Títulos como Jak and Daxter, as adaptações de Lord of the Rings e Matrix, entre outros jogos – hoje defasados –, tiveram que desembolsar valores que se aproximavam da casa dos US$ 30 a US$ 50 milhões.

Meados de 2000: orçamentos caríssimos em Driv3r, Half-Life 2 e... World of Warcraft, estimado em US$ 200 milhões

Quando as perseguições de Driver foram para o mundo aberto, as cifras também foram para o “open-world”. Na década de 2000, os games lideram a indústria de entretenimento com muita fartura, e qualquer rabisco, num título pequeno que seja, custa milhões.

Driv3r (nominho complicado de escrever) veio com pompas de promessas num orçamento de quase US$ 40 milhões. Gastos envolvendo marketing, desenvolvimento, contratação de equipe para nova engine gráfica, fotografia e outros aspectos de uma produção tipicamente hollywoodiana estavam ali. Bruno Bonnell, chefão da Atari, revelou o valor ao Wall Street Journal.

Mas foi World of Warcraft, o pai dos MMORPGs, que, em função de sua natureza “mundial”, somou mais de US$ 200 milhões para ser lançado. Duzentos milhões! Os quatro anos de desenvolvimento deram à Blizzard o status de maior publisher da categoria e envolveram dublagem, trabalho com diversas engines diferentes, gastos com servidores, localização e tradução, entre outros aspectos.

Títulos de ponta como Gears of War, Lost Planet, Ghost Recon: Advanced Warfighter e outros, por resgatarem temas relacionados a guerras e exigirem milhares de atores trabalhando em conjunto, também chegaram ao patamar dos US$ 50 – US$ 100 milhões.

Sétima e oitava gerações: os games estão numa bolha orçamentária e constituem o mercado de entretenimento mais caro do mundo

Não é segredo para ninguém que a indústria de games atravessa um momento de luxo faz tempo. Estamos numa era em que as microtransações, a publicidade espontânea e o mercado digital são absolutamente comuns.

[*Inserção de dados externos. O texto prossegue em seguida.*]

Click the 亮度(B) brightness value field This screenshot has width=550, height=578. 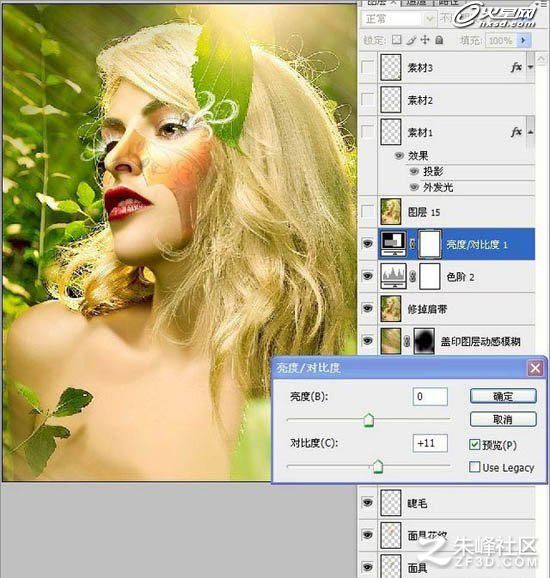[430, 397]
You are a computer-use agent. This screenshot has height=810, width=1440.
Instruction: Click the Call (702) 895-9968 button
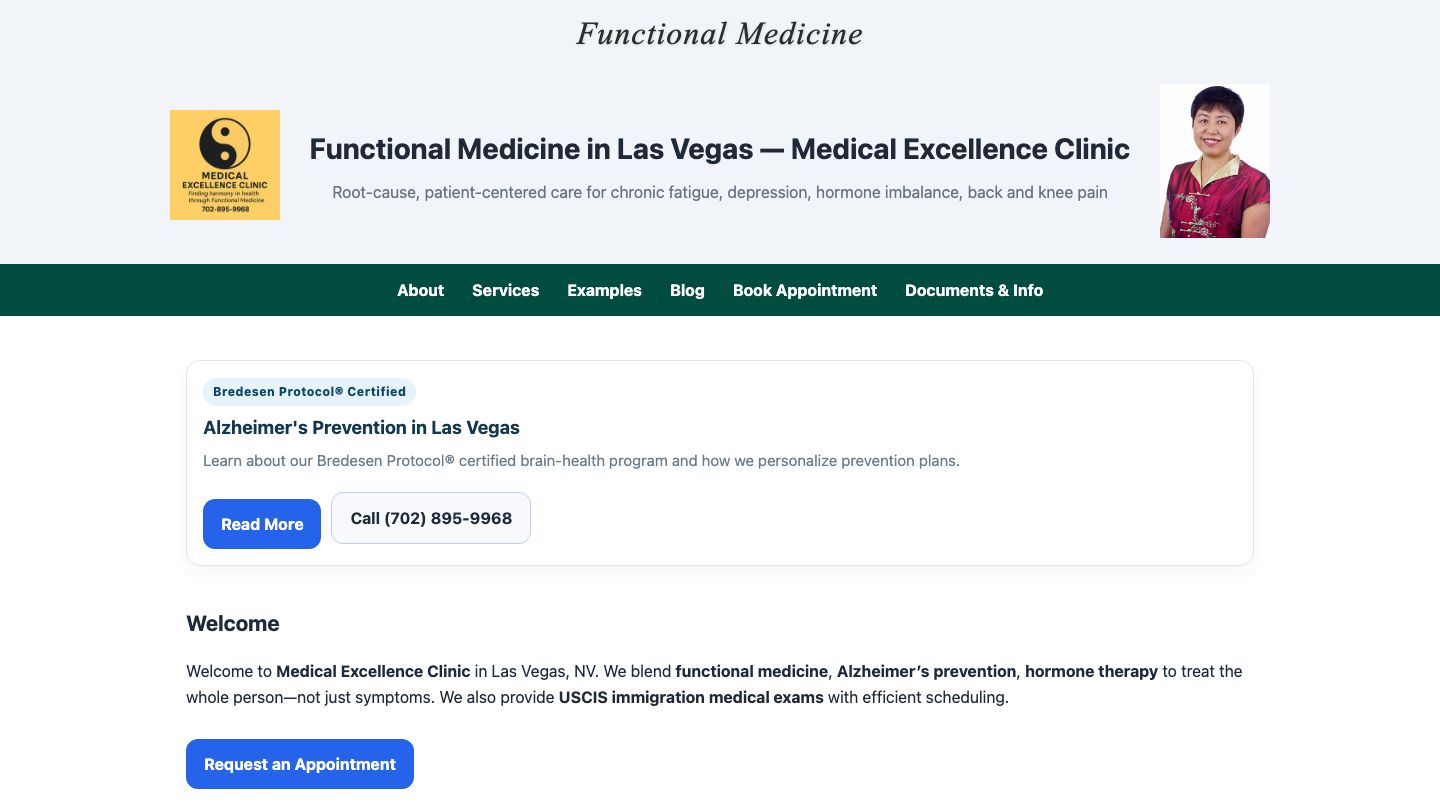click(x=431, y=518)
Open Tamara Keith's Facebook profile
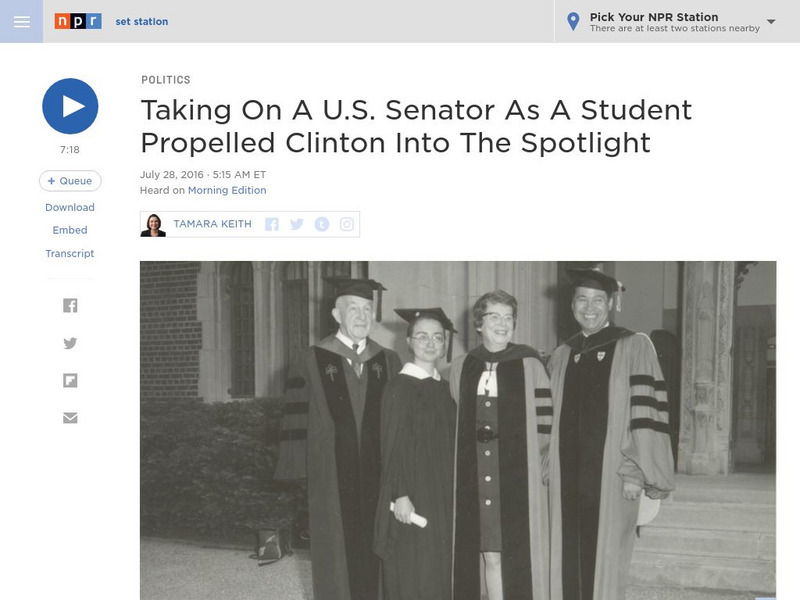800x600 pixels. tap(272, 224)
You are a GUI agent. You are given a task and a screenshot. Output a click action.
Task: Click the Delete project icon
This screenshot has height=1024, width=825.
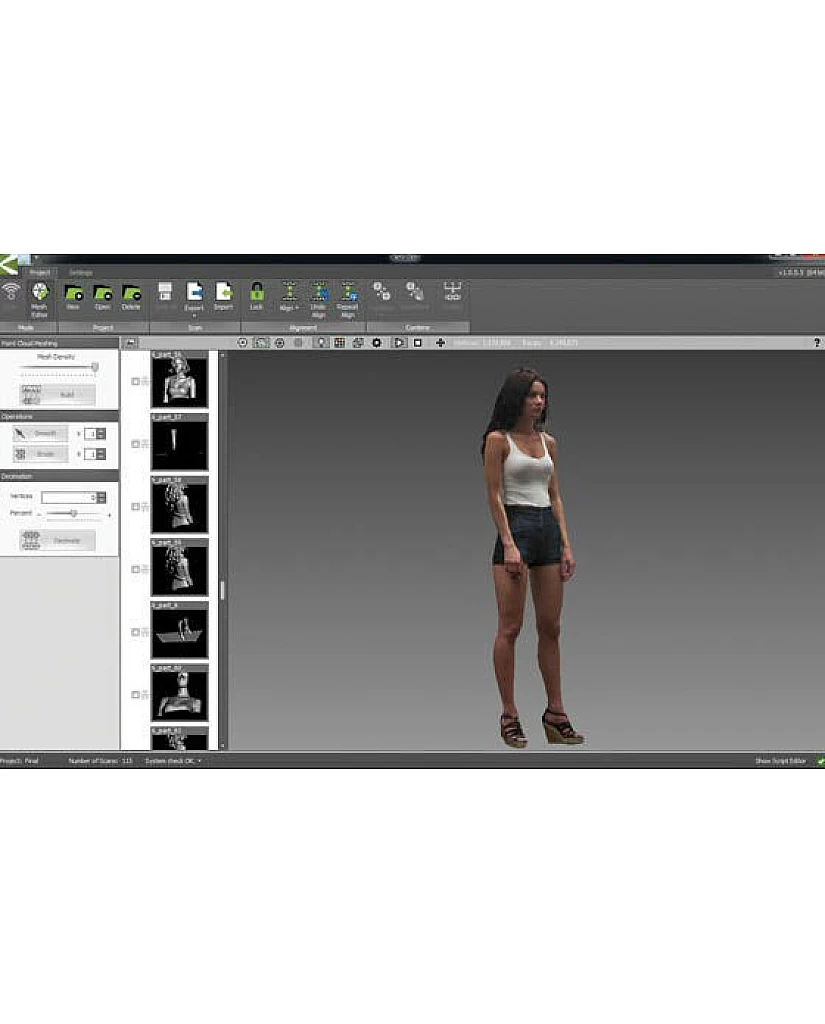coord(131,296)
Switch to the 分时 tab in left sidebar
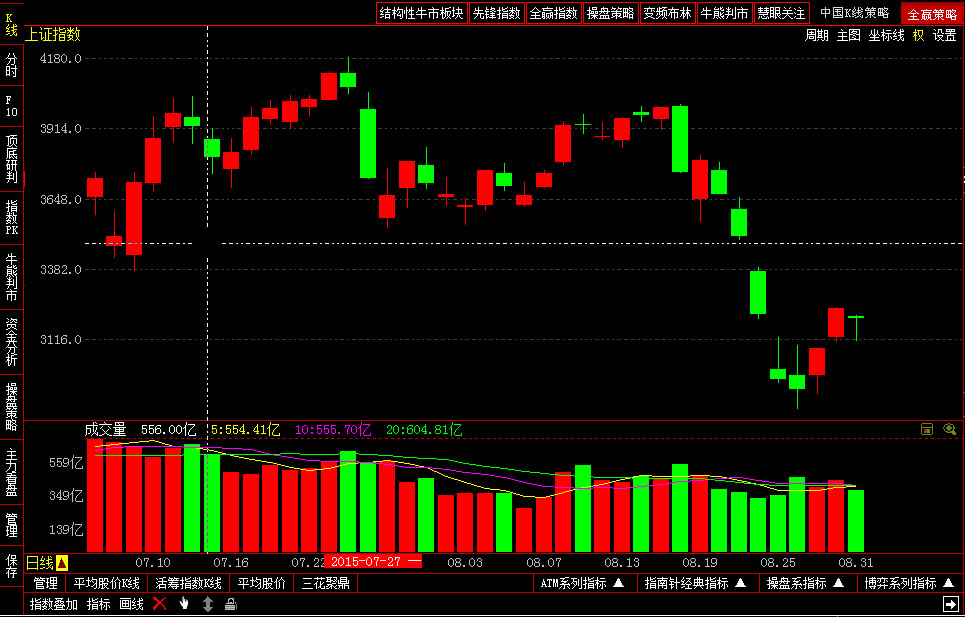Viewport: 965px width, 617px height. (x=11, y=66)
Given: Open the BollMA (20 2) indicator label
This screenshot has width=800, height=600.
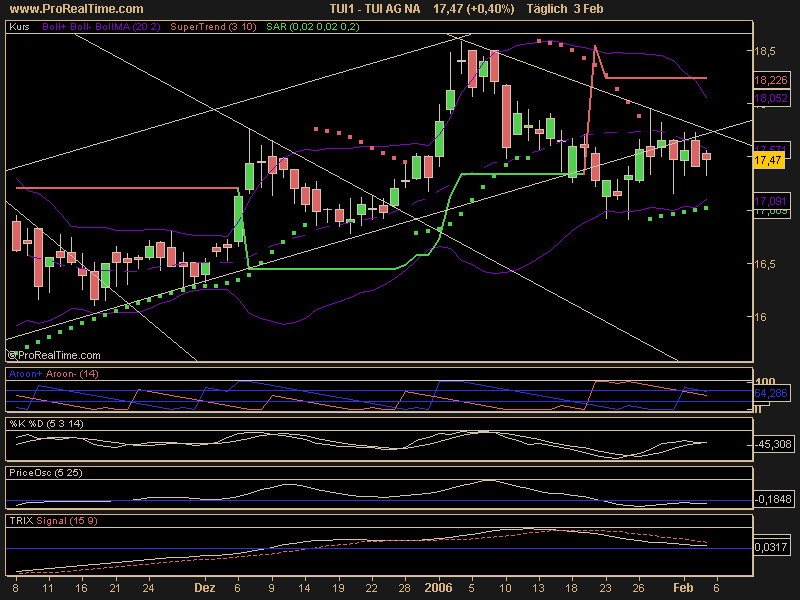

Os games alcançaram quase todas as massas, ressalvando-se apenas o fato de existirem disparidades econômicas que impedem algumas sociedades (a nossa inclusive) de ter acesso total a esse conteúdo.

Portanto, de “nicho” os games passaram para “massa” mesmo. Produções como The Last of Us, BioShock Infinite, Tomb Raider e um tal de GTA 5 ultrapassam a casa dos US$ 100 milhões em custos que envolvem direitos de imagem, equipe de desenvolvimento, dublagem, captura de movimentos e de ambientações, fotografia, propaganda interna, marketing, distribuição (setorizada ou não) e muito mais.

É por isso que diversos indies com potencial brotam no Kickstarter: eles ofegam perto da demanda que existe para o título estar presente nas plataformas. Quando esses jogos — muitos dos quais são bastante promissores, diga-se de passagem — conseguem chegar a uma PSN ou Xbox LIVE da vida, eles precisam receber apoio de parceiros e tirar dinheiro do próprio bolso numa tacada de sorte.

Sem falar nos zilhões de acordos comerciais que rolam entre publishers. Destiny, por exemplo, vem das mãos da Bungie, que antes cuidava de Halo e agora se desvinculou da Microsoft – pois seu cofrinho já estava bem cheio para gastar a bagatela de quase US$ 150 milhões numa superprodução como Destiny.

Resta saber até onde essa bolha orçamentária nos games pode ir. Contanto que continue sendo saudável ao mercado e aos jogadores, o retorno financeiro é apenas o resultado natural de um trabalho que merece a nossa admiração – o que não ocorre em todos os casos.